» EXERCISE:
Taking each line of the records in turn, count those containing "computer" and report only the number.

(Stored records)
────────

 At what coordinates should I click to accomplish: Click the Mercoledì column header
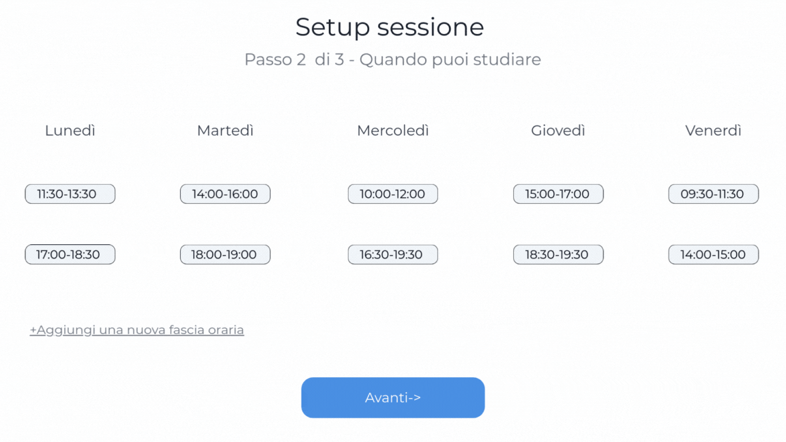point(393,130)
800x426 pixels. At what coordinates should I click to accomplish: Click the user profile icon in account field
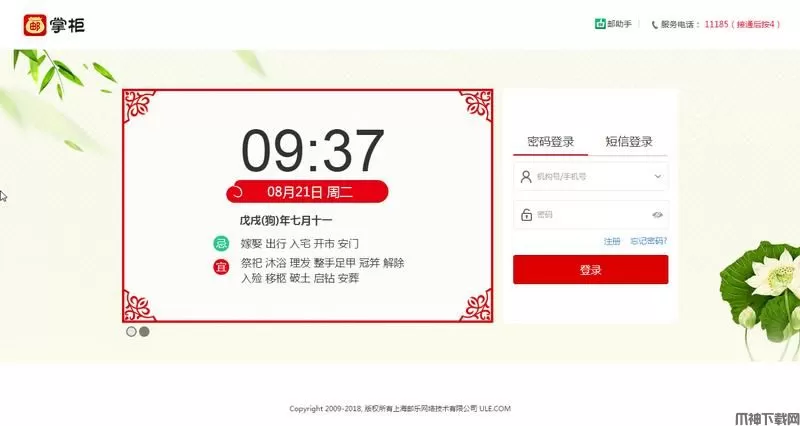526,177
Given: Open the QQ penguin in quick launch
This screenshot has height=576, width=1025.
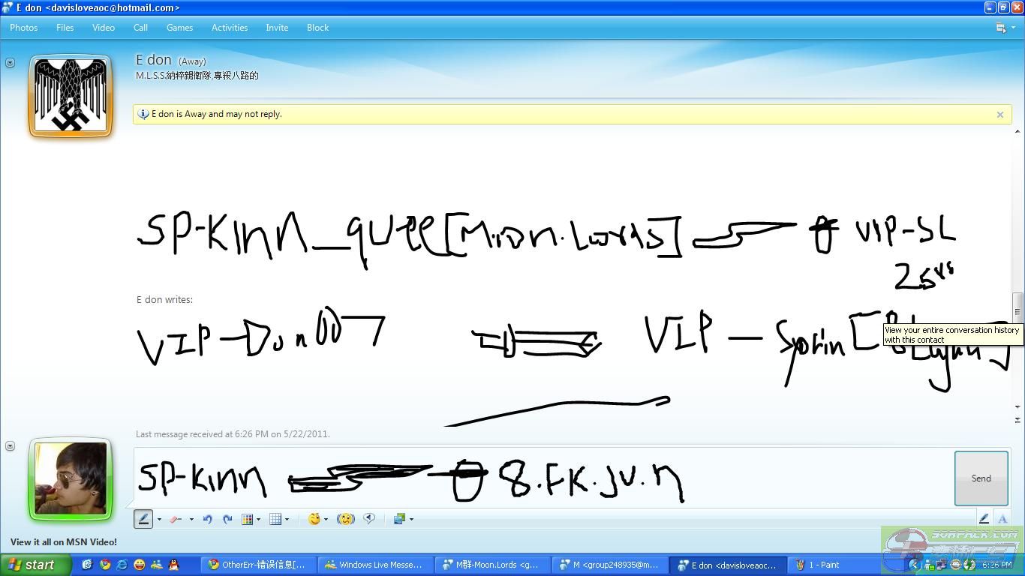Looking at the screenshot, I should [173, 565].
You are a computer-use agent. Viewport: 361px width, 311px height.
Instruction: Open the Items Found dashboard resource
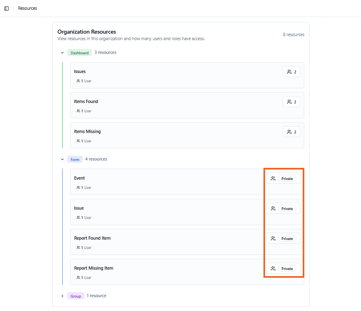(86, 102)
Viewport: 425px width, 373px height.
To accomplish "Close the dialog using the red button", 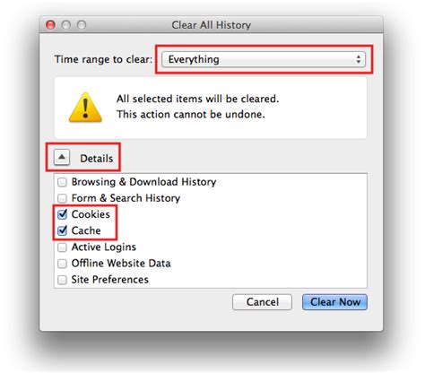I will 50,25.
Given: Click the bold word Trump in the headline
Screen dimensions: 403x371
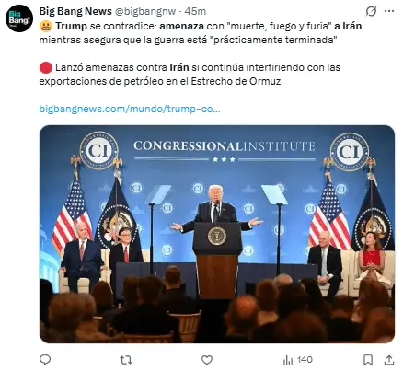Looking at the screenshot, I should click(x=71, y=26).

────────

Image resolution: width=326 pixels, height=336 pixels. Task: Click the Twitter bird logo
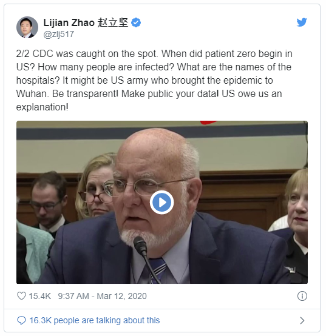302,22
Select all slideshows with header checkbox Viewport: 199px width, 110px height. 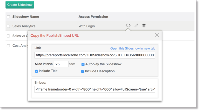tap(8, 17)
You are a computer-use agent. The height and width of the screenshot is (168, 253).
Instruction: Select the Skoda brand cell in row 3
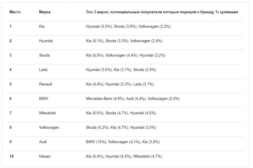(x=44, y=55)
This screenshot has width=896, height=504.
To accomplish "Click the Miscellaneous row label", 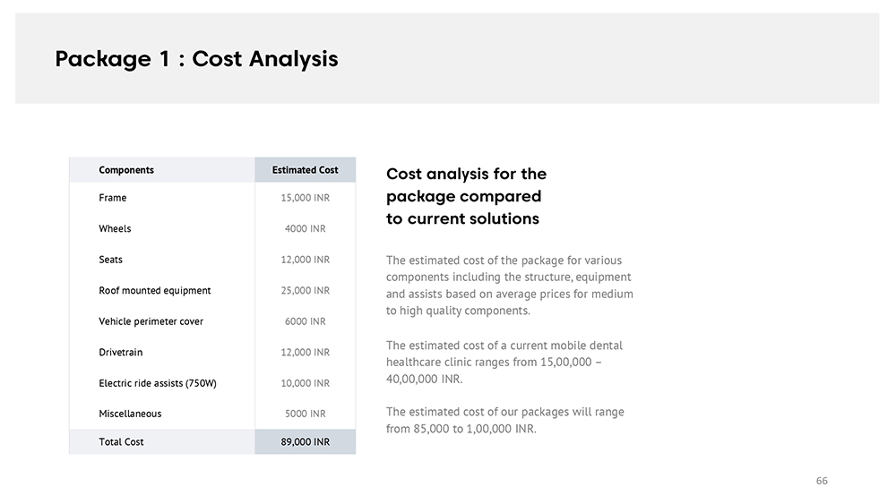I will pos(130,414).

────────

» ANSWER TO THIS EXERCISE:
2